Two martini glasses with a clear liquid and an olive in each, over a seamless grey/white background

A while ago, I bought an excellent book, called Drinking French, by David Lebovitz. It’s not strictly a cocktail book because there’s lots of stuff in it, but I’ll admit that I’ve only tested the cocktail recipes so far.

I have also, since then, bought another excellent book, called Cocktail Codex, also a staple next to my liquor cabinet.

These two books have a few common issues:

  • their (paper) index does not make it easy to search for a cocktail that have two distinct ingredients (apart from looking at the index and finding the intersection),
  • their index is not complete and, in particular, does not contain “trivial” ingredients such as lemon juice or simple syrup,
  • their index does not necessarily account for substitutions I may feel confident doing,
  • they don’t have a common index and I’d need to have a look at both to make decisions.

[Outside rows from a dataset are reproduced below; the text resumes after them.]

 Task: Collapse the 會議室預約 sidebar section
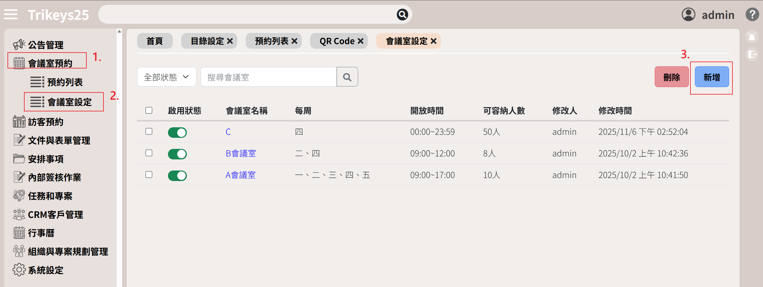tap(50, 63)
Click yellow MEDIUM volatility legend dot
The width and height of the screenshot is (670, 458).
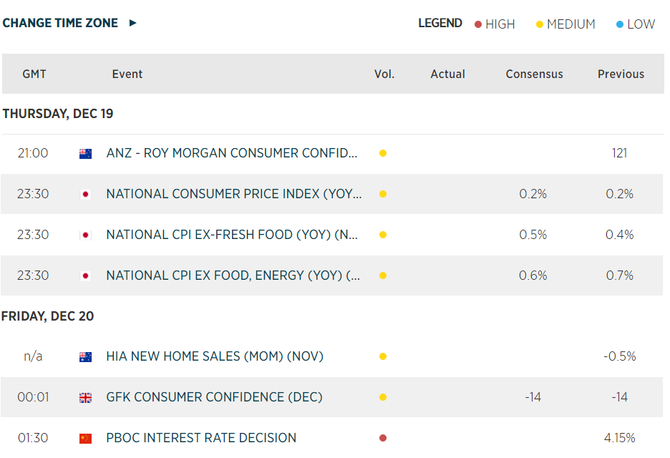click(540, 24)
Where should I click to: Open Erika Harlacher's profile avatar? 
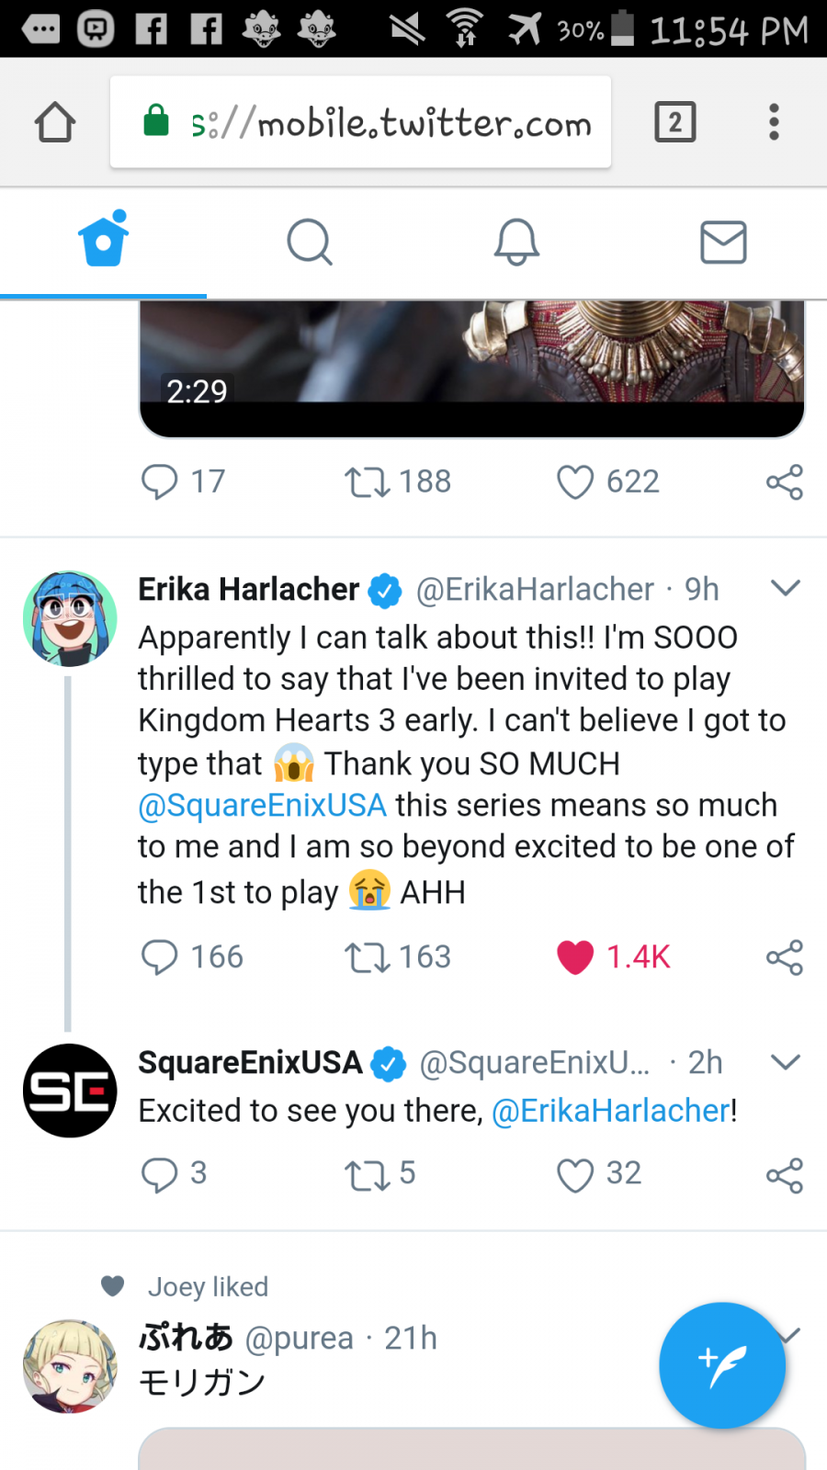[x=70, y=618]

So I typically find myself in a situation where I have limes, and no idea what I can make with them, except it’d be nice to have something with gin. Also, I’m not that picky and probably if you give me a recipe with lemons, I’ll put my limes in it instead and call it good enough. So, the problem that I was trying to solve was: “given a set of cocktail ingredients, give me ideas for what I can make with them, allowing for some fuzziness in the exact research”.

With that problem in the back of my mind, roughly at the same time, I read Index, A History of the, by Dennis Duncan (a book about the art of indexing), and I became somewhat fascinated by Wikibase (the Mediawiki-base software backing Wikidata, which handles structured data). Things kind of clicked to “WHAT IF I re-indexed the books in a Wikibase instance, I added some structure to the ingredients for the fuzziness, and I made SPARQL queries to get exactly what I want?”

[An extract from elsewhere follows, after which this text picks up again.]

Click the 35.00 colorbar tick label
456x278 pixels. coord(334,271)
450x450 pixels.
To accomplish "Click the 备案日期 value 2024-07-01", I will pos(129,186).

So I did that – I installed Wikibase, and I started re-indexing. I added some structure to the data by adding “subclasses of” and “instances of” and “can be substituted by” and “such as”, and it was glorious. Then I gave some thought about the exact query I was interested in, and I ended up with something along the lines of “given a list of ingredients, for each of them, get a list of substitutes, and give me a recipe that contains at least of one substitute of each ingredient of the list”, where “substitute” is defined as either the ingredient itself, something that is explicitly defined as a substitute, or something that is (transitively) either a refinement or a larger category of the ingredient. The reasoning there is that, if I input “London dry gin”, I want to get the recipes that have “gin” (without qualifier), but also the ones that have a specific brand of London dry gin.

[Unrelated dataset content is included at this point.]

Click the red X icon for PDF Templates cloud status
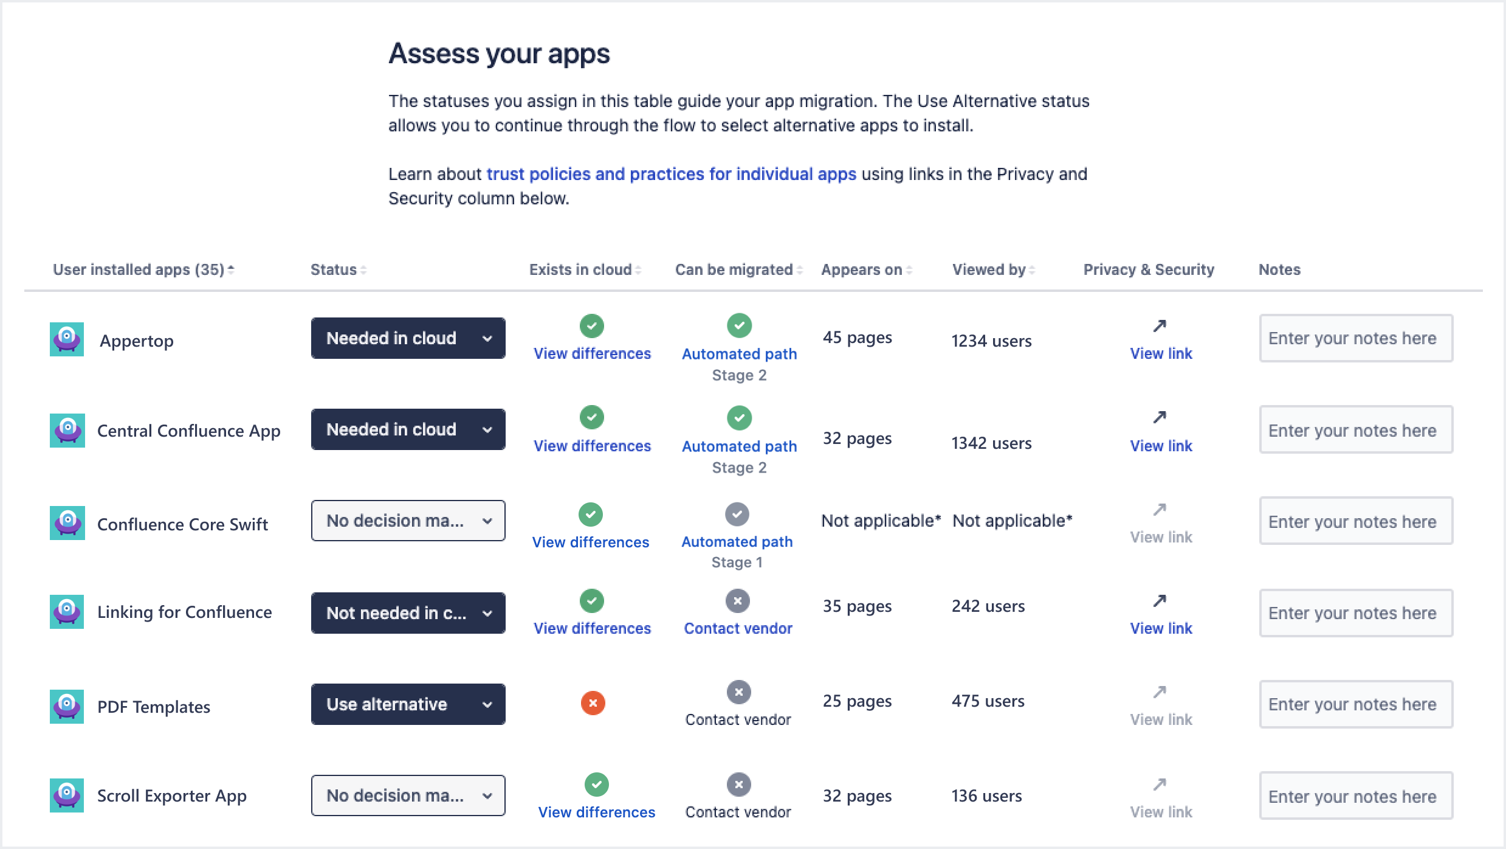1506x849 pixels. point(593,702)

I bundled a small Mediawiki extension called CocktailSearch to be able to query my database and, for a while, I was happy. Here’s an early version of that interface (I had added the page number in the meantime too!)

Screenshot of a Mediawiki interface showing the CocktailSearch extension, displaying results for a search for lime juice and Cointreau.

And then, doubts crept in. My Wikibase install was run via the Docker images. It worked pretty well, but I was a bit unhappy with running 9 Docker images, including one that kept restarting (I probably could have fixed that one, but eh), on a machine (my home Windows desktop computer) that wasn’t really suited for it. I’m not much of a system administrator and I have 0 confidence in my Docker skills in general: the whole setup was making me a bit nervous. Migrating my cocktail index to a more persistent setup became my new project.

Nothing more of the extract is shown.